* MATERIAL SUPPLIED *

++++++

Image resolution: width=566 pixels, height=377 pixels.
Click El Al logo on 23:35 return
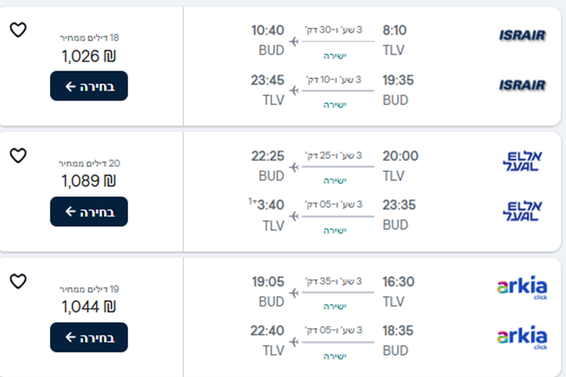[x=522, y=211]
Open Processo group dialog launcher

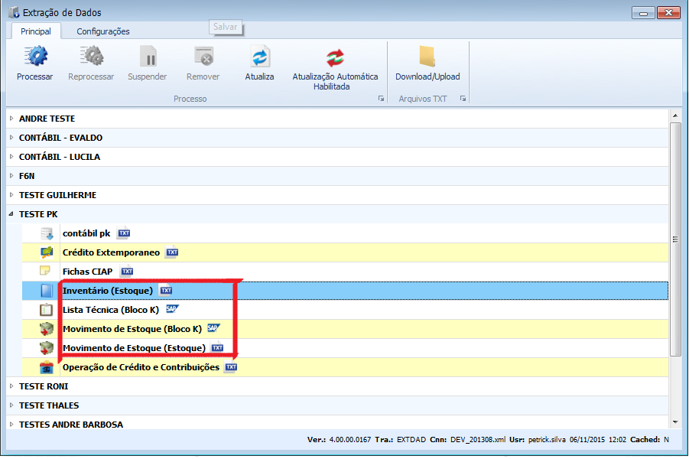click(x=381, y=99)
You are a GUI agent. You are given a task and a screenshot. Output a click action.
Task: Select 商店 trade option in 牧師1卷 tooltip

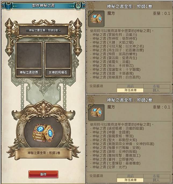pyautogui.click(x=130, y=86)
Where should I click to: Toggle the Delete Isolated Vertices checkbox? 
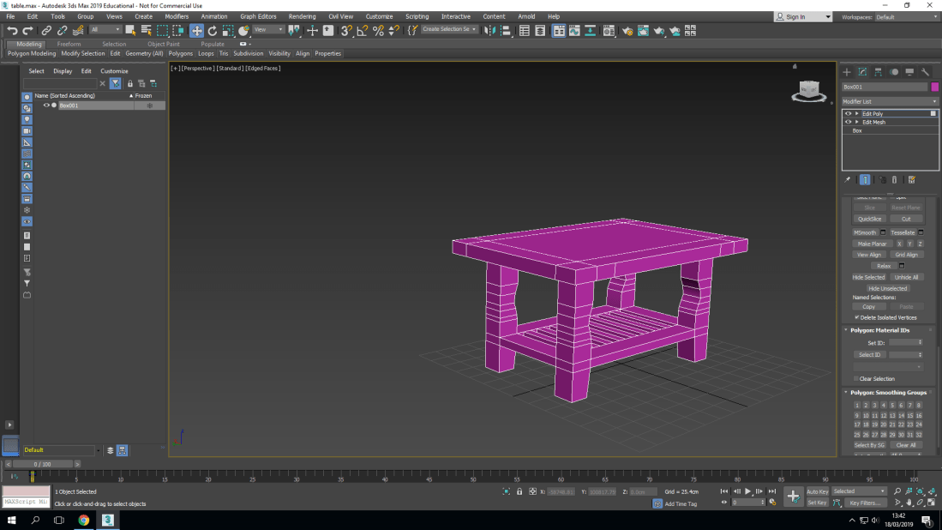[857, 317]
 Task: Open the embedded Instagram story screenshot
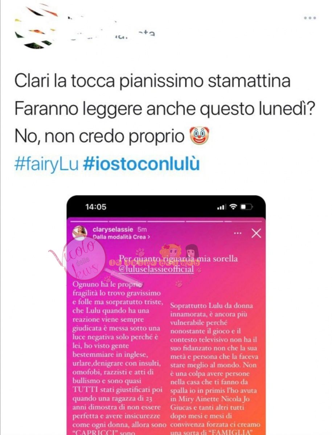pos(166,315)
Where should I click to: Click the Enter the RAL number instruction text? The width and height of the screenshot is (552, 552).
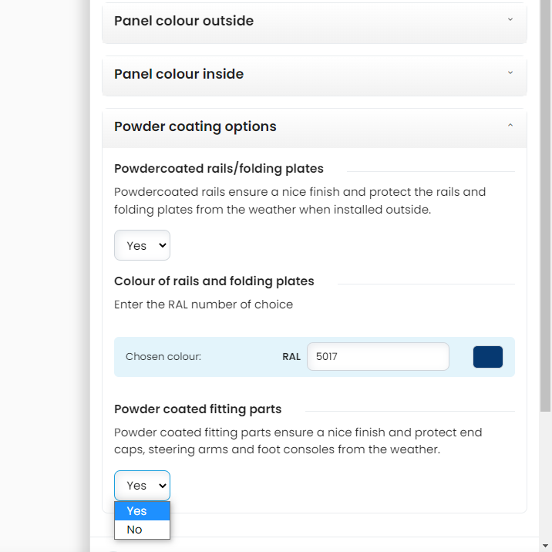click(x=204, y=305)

++++++

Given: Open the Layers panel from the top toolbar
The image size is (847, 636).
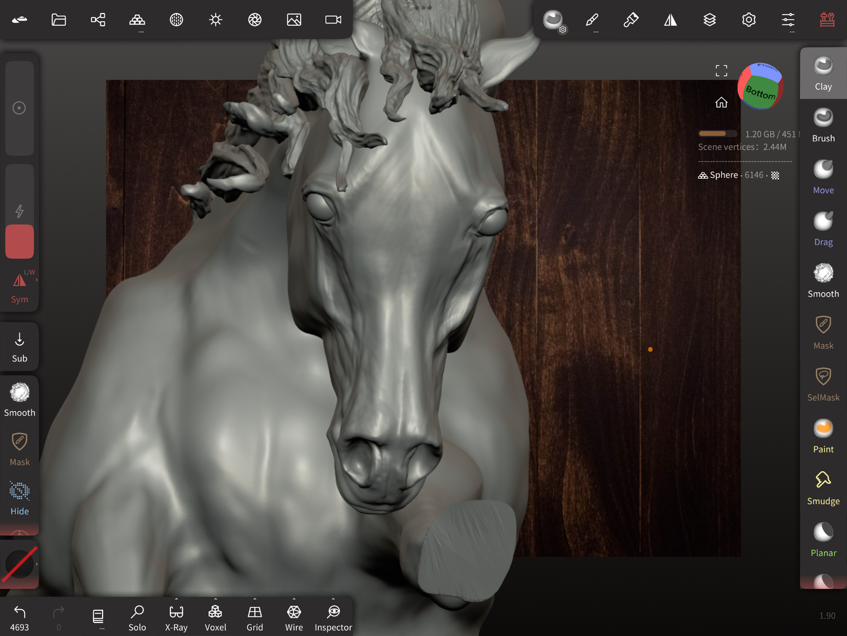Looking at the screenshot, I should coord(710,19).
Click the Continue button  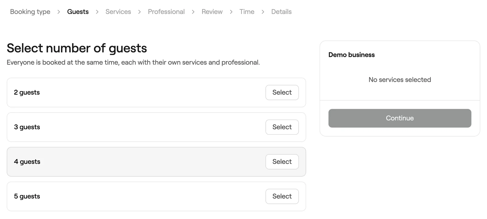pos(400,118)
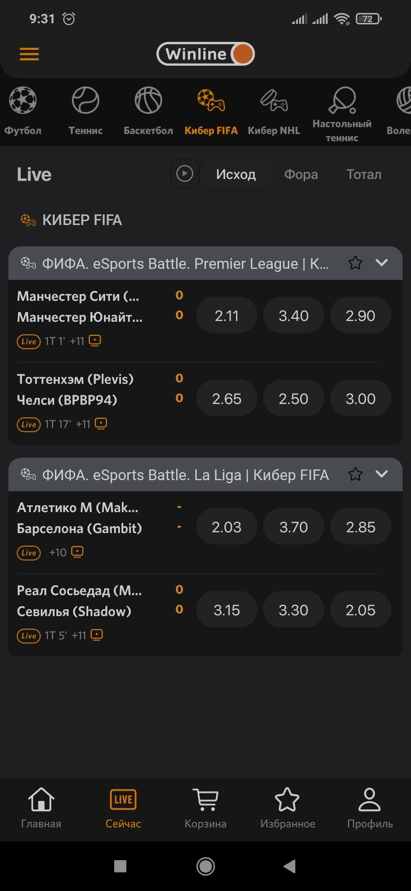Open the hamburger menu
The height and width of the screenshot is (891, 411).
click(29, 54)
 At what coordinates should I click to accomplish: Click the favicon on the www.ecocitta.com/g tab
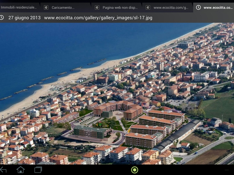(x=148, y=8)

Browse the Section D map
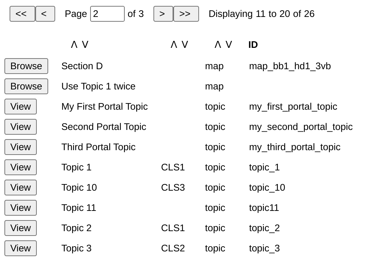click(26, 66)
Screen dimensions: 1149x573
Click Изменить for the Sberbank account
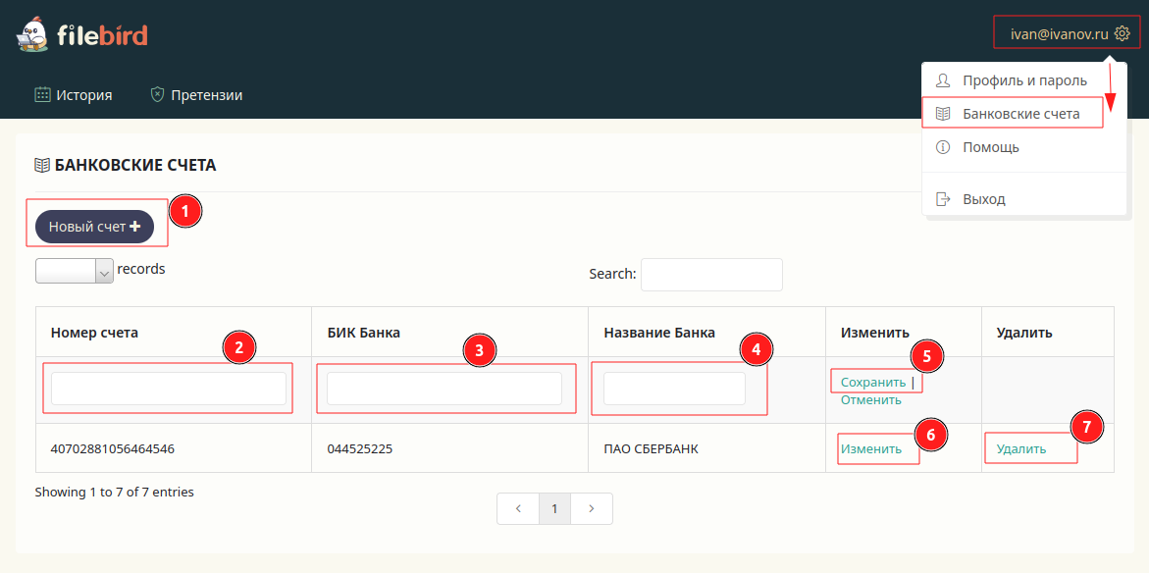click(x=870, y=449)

++++++

* EXERCISE OBJECTIVE *
Only one stretch of the listing is wanted: the lines starting at the one with "Image resolution: width=566" and ending at the one with "You are a GUI", copied exactly and free of pictures.

* RESPONSE *
Image resolution: width=566 pixels, height=377 pixels.
Click El Al logo on 23:35 return
[x=522, y=211]
Open Processo group dialog launcher

click(x=381, y=99)
You are a GUI agent. You are given a task and a screenshot. Output a click action.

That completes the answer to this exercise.